CES 2018
【CES 2018】ルネサス、自動運転時代の車載コンピューティング・プラットフォームとして「R-Car H3」搭載車をデモ
優れたエッジコンピューティングとしてR-Car H3を訴求
2018年1月15日 07:00
ルネサス エレクトロニクスは米国ネバダ州ラスベガスにおいて開催された「CES 2018」において、自動運転車、ADAS(先進運転支援システム:Advanced Driver Assistance System)搭載車などの試乗会を実施した。
いずれも同社のSoC(System on a Chip)である「R-Car H3」を搭載しており、その性能を訴求していたほか、ブースにおいてR-Car H3のさまざまなソリューションを展示。

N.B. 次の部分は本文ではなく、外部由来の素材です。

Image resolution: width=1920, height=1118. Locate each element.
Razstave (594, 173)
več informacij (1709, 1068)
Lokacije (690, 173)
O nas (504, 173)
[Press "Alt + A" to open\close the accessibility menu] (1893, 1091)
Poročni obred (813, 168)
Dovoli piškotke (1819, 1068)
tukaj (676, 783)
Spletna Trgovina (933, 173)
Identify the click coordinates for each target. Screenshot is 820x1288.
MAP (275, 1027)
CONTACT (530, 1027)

自動運転時代の車載コンピューティング・プラットフォームとしてのR-Car H3活用法を示していた。
自動運転時代においては、ディープラーニングの活用が欠かせなくなっている。R-Car H3は、ディープラーニングの実行機能持っており、同社がこれまで車載半導体を作ってきた実績と、低消費電力などが特徴となっている。その詳細については関連記事(価格5~8万円の車載ソフトウェア開発キット「R-Car スタータキット」2種類を発売、「CES 2017」で展示した自動運転デモ車を日本で初めてデモ走行)をご覧いただきたいが、R-Car H3では10W切る低消費電力を実現し、自動運転開発用に便利なR-Car H3を2基搭載したHADソリューションキットでは12.5Wという値を説明。ルネサスの自動運転車では、このHADソリューションキットを2基搭載し(つまり、R-Car H3×4)、25Wの低消費電力で実行でき、多数決システムを構築できているという。

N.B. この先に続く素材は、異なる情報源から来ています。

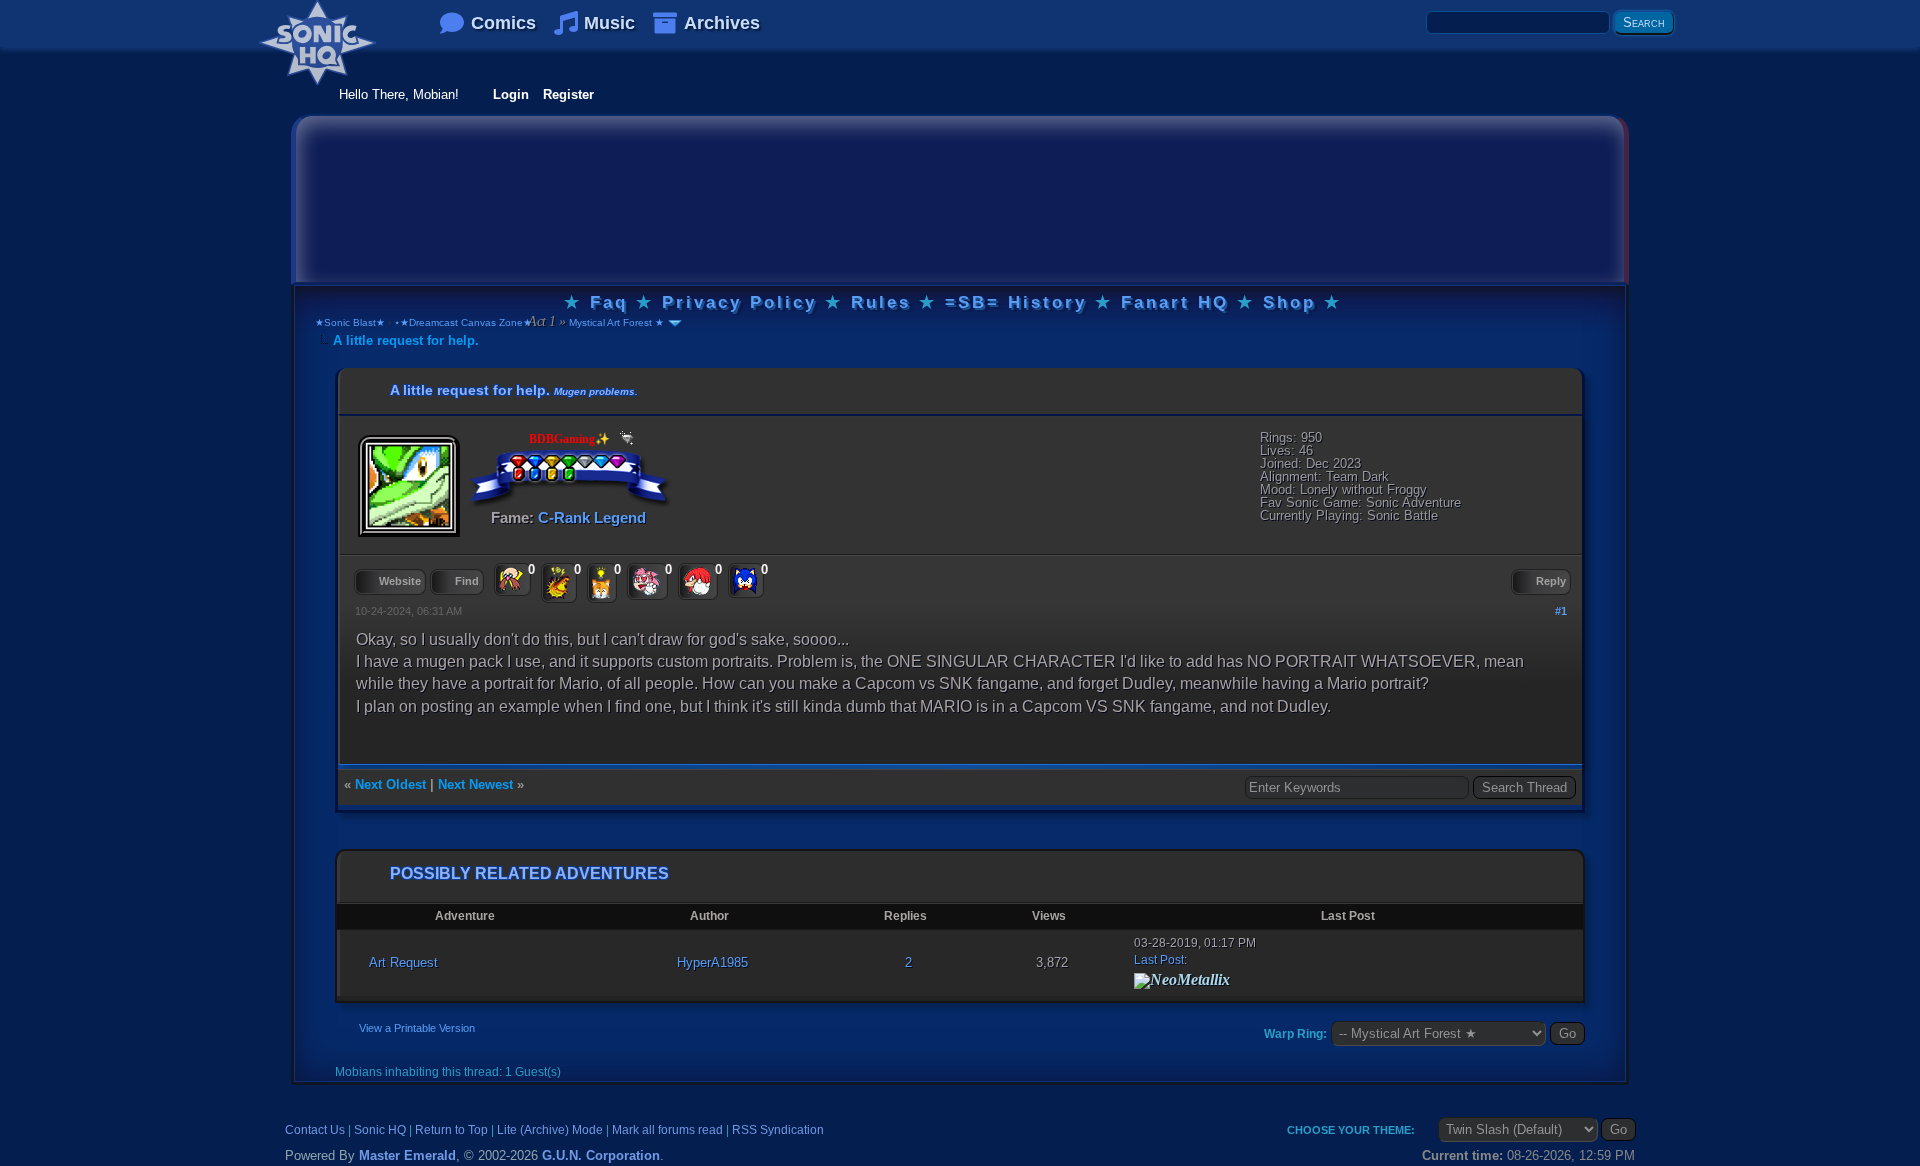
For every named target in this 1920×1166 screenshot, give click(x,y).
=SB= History (1016, 302)
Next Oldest (390, 784)
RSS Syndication (778, 1130)
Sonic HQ (380, 1130)
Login (511, 94)
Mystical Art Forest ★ (615, 322)
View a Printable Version (417, 1028)
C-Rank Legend (592, 517)
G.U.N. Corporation (601, 1155)
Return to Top (451, 1130)
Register (568, 94)
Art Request (403, 962)
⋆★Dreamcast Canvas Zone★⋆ (466, 322)
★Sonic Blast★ (350, 322)
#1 (1561, 611)
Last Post (1159, 960)
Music (609, 23)
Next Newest (475, 784)
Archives (722, 23)
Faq (609, 302)
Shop (1289, 302)
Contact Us (315, 1130)
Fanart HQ (1175, 302)
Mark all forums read (667, 1130)
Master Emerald (407, 1155)
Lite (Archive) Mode (550, 1130)
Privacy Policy (739, 302)
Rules (881, 302)
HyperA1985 (712, 962)
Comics (503, 23)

ディープラーニング環境の話で整理しておきたいのは、学習段階と、その学習結果を実行する推論段階があるということ。これは両方のソリューションを持っているNVIDIAを見ると分かりやすいが、学習段階にはTesla V100のハイスペック環境を、実行・推論段階にはDRIVE Xavier(エグゼビア)を提案している。R-Car H3は実行・推論段階のプラットフォームになり、端末側、つまりエッジコンピューティングの代表製品となっている。

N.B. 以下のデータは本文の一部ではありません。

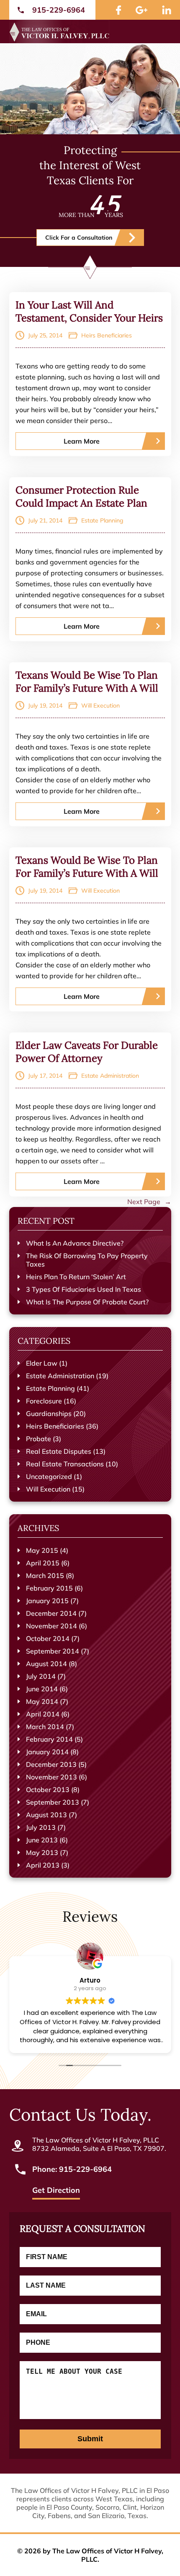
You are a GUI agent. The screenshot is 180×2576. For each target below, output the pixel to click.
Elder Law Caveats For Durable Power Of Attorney (86, 1052)
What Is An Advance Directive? (74, 1243)
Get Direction (56, 2190)
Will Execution (100, 705)
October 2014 (47, 1638)
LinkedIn (166, 10)
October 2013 (47, 1789)
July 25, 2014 (45, 335)
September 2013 (52, 1802)
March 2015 (45, 1575)
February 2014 (49, 1739)
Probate (38, 1438)
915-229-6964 (58, 10)
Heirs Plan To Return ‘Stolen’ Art (76, 1276)
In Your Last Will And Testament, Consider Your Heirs (89, 311)
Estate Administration (110, 1075)
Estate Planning (102, 520)
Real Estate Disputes (58, 1451)
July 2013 (41, 1827)
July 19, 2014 (45, 705)
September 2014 (52, 1651)
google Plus (141, 10)
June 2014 (42, 1689)
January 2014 (47, 1752)
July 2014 (41, 1676)
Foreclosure (44, 1401)
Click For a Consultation (78, 237)
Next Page (149, 1201)
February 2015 (49, 1588)
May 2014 (42, 1701)
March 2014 (45, 1726)
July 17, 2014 (45, 1075)
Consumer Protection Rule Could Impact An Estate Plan (81, 496)
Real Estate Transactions (65, 1464)
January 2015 (47, 1600)
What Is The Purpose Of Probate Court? (87, 1302)
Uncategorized (49, 1476)
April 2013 (42, 1865)
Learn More (82, 441)
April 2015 (42, 1563)
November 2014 (51, 1626)
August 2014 (46, 1663)
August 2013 (46, 1815)
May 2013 (42, 1852)
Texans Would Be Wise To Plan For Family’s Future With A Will (86, 682)
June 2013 (42, 1840)
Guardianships (49, 1413)
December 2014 (51, 1613)
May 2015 (42, 1550)
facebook (118, 10)
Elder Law (41, 1363)
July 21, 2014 (45, 520)
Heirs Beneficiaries (106, 335)
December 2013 (51, 1764)
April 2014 (42, 1714)
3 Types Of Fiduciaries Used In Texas (83, 1289)
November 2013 (51, 1777)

PCに詳しい方なら、サーバー市場と、クライアント(とくにノートPC)市場と考えればよく、ノートPCにおいては電池で動作するため消費電力と性能のバランスが大切で、これはEV(電気自動車)にも通じる構造だろう。
この圧倒的な数の出荷が見込める車載用の自動運転実行環境の正解はまだ分かっておらず、どの程度の性能が必要なのか、どの程度の消費電力が必要なのか、自動車メーカーは開発を通じて見極めようとしている。その要求に応えるため、半導体メーカーは消費電力や性能、開発のしやすさを競っているわけだ。
ルネサス エレクトロニクスのR-Car H3はCES 2018において、すでに自動運転車を実現していることと、R-Car H3のソリューションを多数デモすることによって開発が容易であることを示していた。